Should NVDA stock stay at or above the short strike price at expiration, the maximum reward comes from the difference between the strike prices (multiplied by 100 shares) minus the cash outlay or $30. That’s a payout of nearly 43% — and NVDA doesn’t have to rise! Currently, the market price is above the short strike price, so NVDA can even decline and still qualify for the full reward.
Of course, the market fluctuates constantly, so exact parameters may change. But currently, because of the tariff turmoil, the risk profile in certain call spreads is inverted. Rather than a traditional debit structure, the aforementioned call spread acts almost like a credit spread—but to the benefit of the debit buyer.
The Compelling Math Behind the Risk Inversion
Based on pricing data since January 2019, the probability that any given week will be profitable is 56.13%. This is calculated by taking the number of up weeks divided by the total number of weeks in the dataset. As a baseline, then, the trader enjoys a house advantage when buying the aforementioned 92/93 bull spread expiring this week.

However, the question isn’t whether NVDA stock will rise this week or not. Rather, it’s the odds that NVDA will not drop below $93, the short strike price of the aforementioned call spread. Mathematically, traders spotted a 2% safety margin relative to the time-of-writing price of around $95. Therefore, the odds are focused on whether NVDA will at least do better than lose 2% this week.
On any given week, the chance that Nvidia stock will perform better than a 2% loss is nearly 72%.
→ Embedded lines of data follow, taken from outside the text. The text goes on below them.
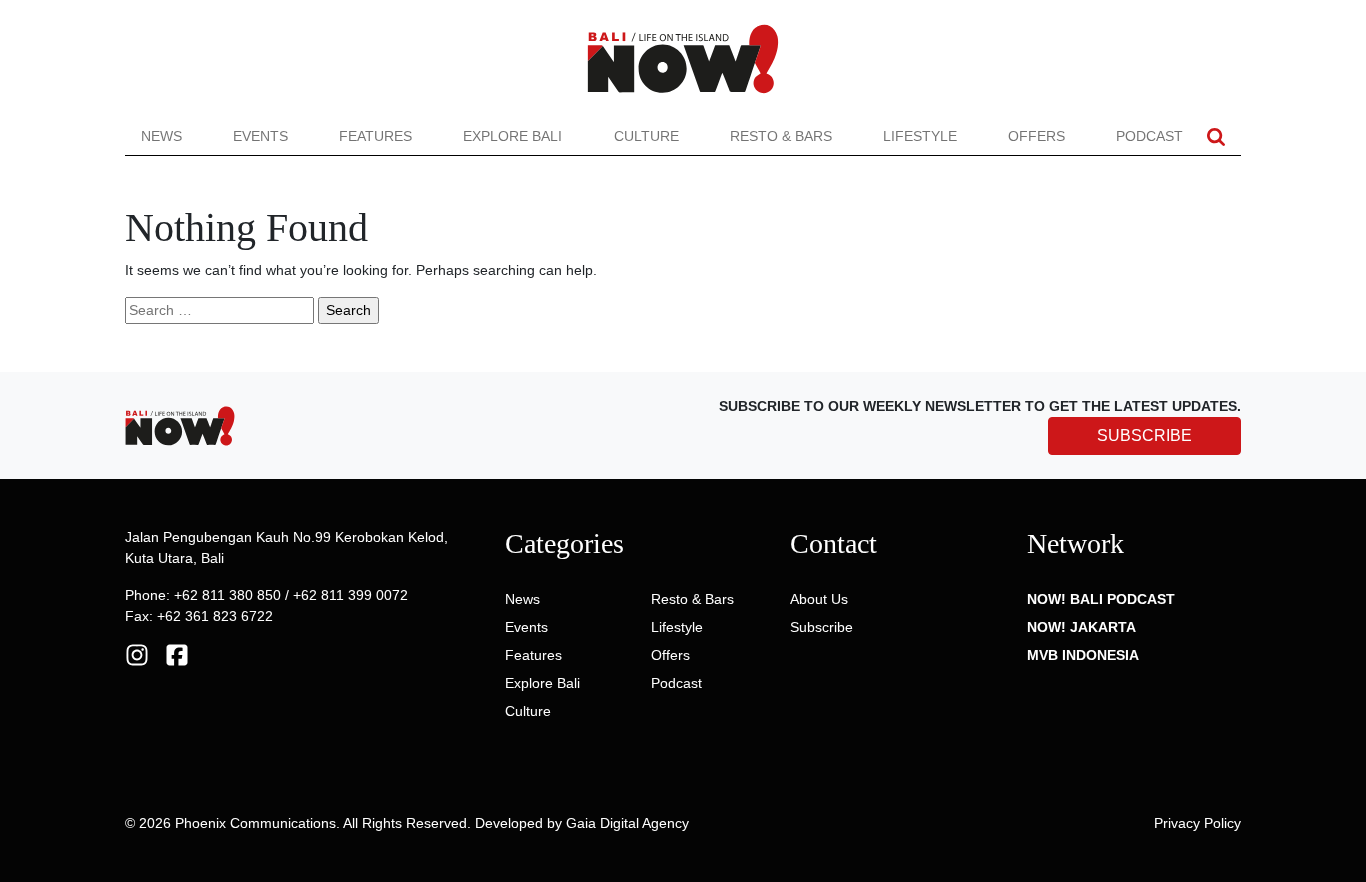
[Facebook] (177, 654)
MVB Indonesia (1083, 655)
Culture (646, 136)
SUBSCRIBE (1144, 435)
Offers (1036, 136)
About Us (819, 599)
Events (260, 136)
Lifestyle (920, 136)
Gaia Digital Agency (627, 823)
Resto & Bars (781, 136)
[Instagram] (137, 654)
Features (375, 136)
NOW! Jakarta (1081, 627)
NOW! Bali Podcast (1101, 599)
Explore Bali (512, 136)
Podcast (1149, 136)
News (161, 136)
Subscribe (821, 627)
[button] (1216, 136)
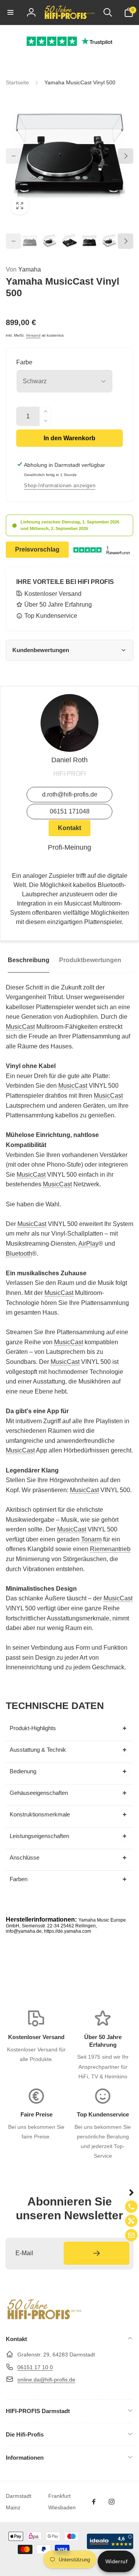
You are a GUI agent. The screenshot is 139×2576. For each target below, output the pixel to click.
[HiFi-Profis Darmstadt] (44, 2318)
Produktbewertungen (90, 960)
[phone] (131, 2206)
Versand (33, 335)
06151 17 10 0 (35, 2367)
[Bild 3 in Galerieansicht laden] (69, 241)
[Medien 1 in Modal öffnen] (69, 156)
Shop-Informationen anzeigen (59, 485)
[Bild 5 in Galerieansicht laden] (109, 241)
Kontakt (69, 828)
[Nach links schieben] (13, 156)
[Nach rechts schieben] (125, 156)
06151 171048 (70, 811)
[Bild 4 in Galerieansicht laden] (89, 241)
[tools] (131, 2221)
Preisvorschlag (37, 549)
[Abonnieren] (96, 2253)
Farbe (24, 362)
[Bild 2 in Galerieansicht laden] (49, 241)
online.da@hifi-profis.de (46, 2379)
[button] (10, 12)
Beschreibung (28, 960)
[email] (131, 2235)
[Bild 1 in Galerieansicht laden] (29, 241)
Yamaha (23, 269)
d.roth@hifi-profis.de (69, 794)
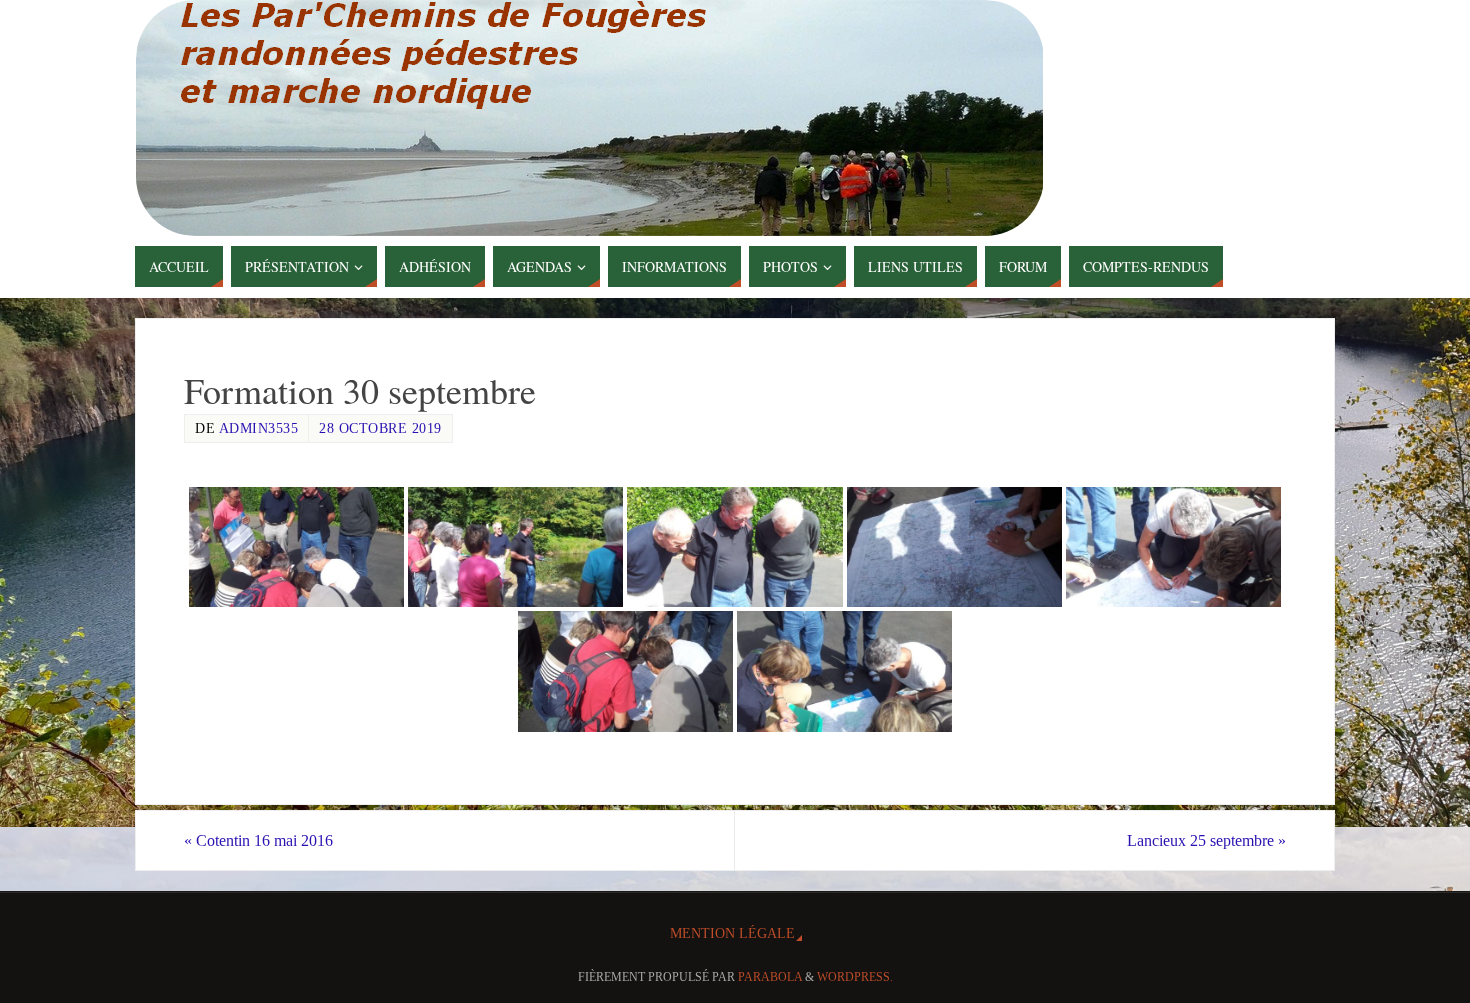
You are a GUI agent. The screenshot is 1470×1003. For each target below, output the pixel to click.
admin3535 (259, 428)
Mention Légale (732, 933)
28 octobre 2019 (380, 428)
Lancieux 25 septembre (1206, 840)
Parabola (770, 977)
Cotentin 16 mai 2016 (258, 840)
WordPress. (855, 977)
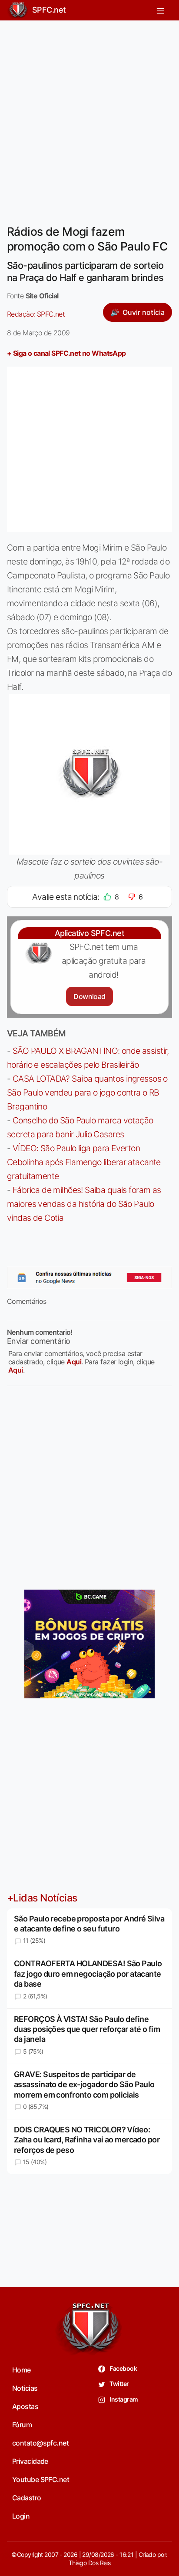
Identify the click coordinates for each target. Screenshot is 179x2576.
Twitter (119, 2383)
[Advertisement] (89, 117)
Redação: (36, 314)
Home (21, 2370)
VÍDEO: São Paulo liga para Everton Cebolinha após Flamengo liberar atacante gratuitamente (84, 1162)
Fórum (22, 2424)
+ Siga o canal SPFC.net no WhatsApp (66, 353)
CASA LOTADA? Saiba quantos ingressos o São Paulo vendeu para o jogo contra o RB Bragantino (87, 1092)
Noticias (25, 2388)
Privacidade (30, 2461)
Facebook (123, 2368)
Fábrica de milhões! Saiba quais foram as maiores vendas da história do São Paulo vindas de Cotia (84, 1204)
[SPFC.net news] (89, 1277)
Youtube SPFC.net (40, 2479)
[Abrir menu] (160, 10)
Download (89, 996)
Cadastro (26, 2497)
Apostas (25, 2406)
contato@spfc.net (40, 2443)
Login (21, 2516)
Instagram (123, 2399)
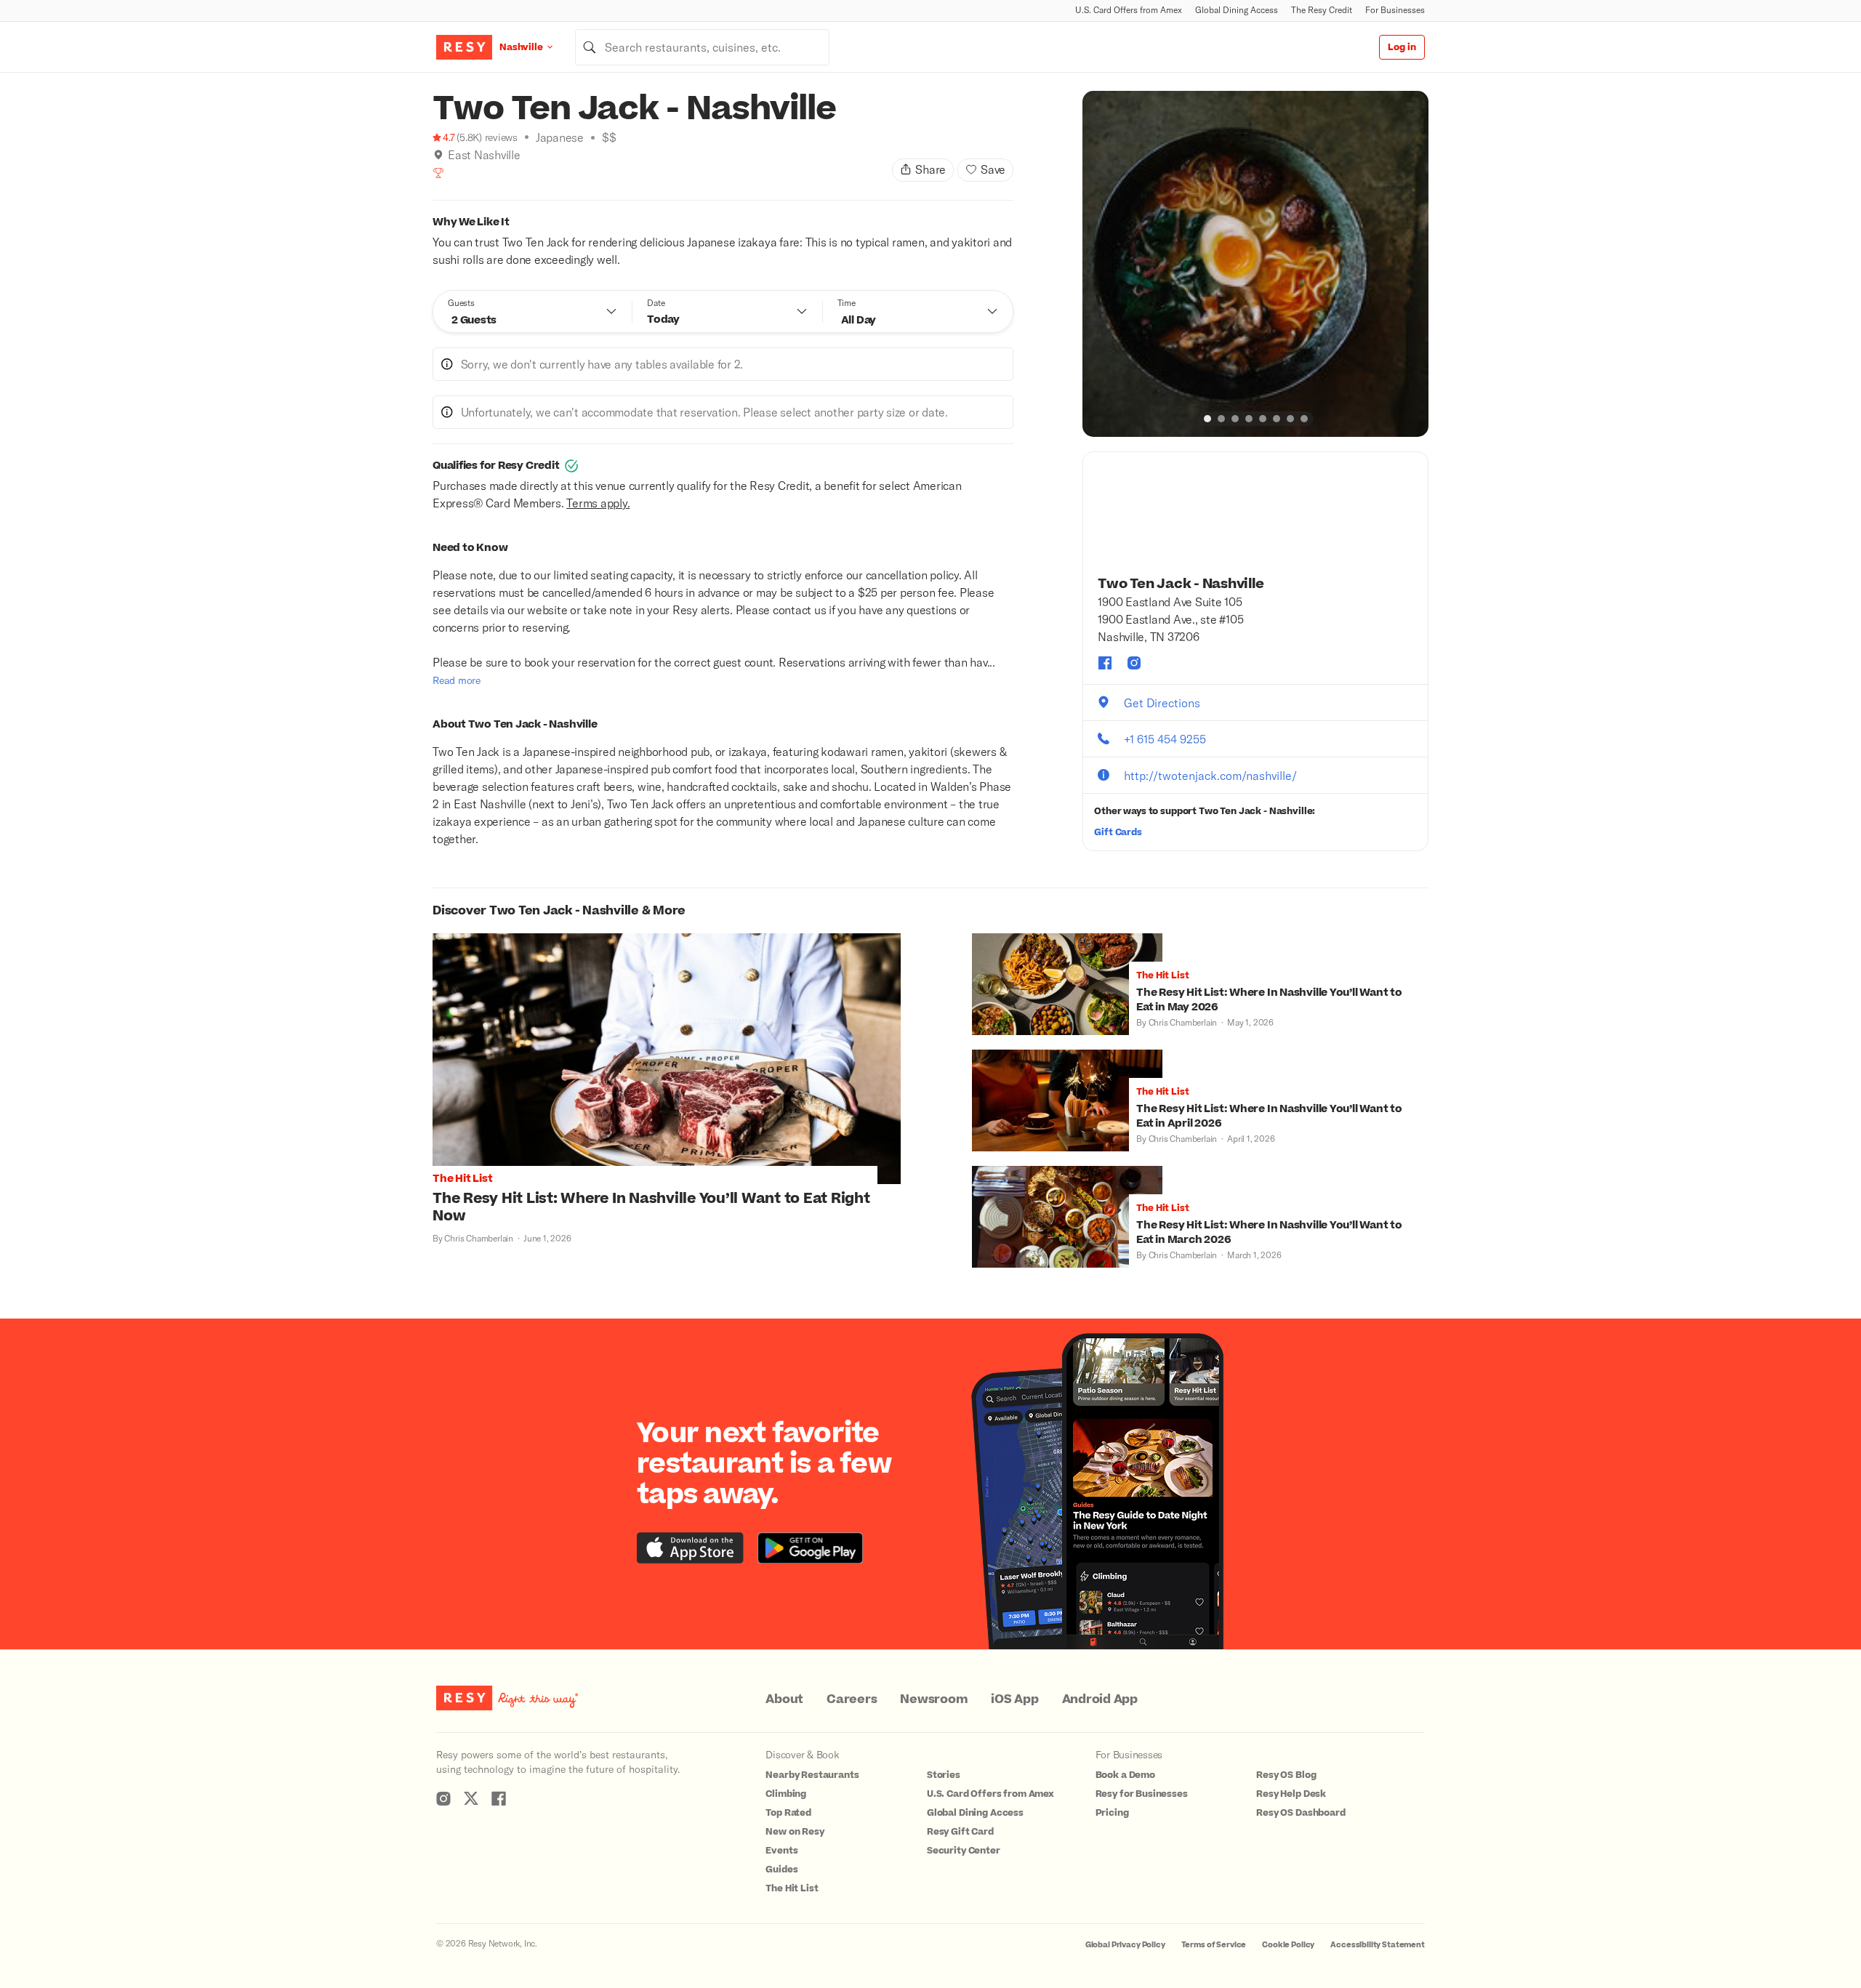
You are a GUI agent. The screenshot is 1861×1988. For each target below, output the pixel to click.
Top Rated (788, 1812)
Granted, this isn’t a pure arbitrage situation. There’s still risk involved and no guarantee that this call spread will be profitable. If another unprecedented event materializes, then NVDA stock may collapse beyond the magnitude provided by the safety margin.
Still, the bottom line is that the house is giving gamblers both a robust payout and some wiggle room. Such combinations don’t come around too often.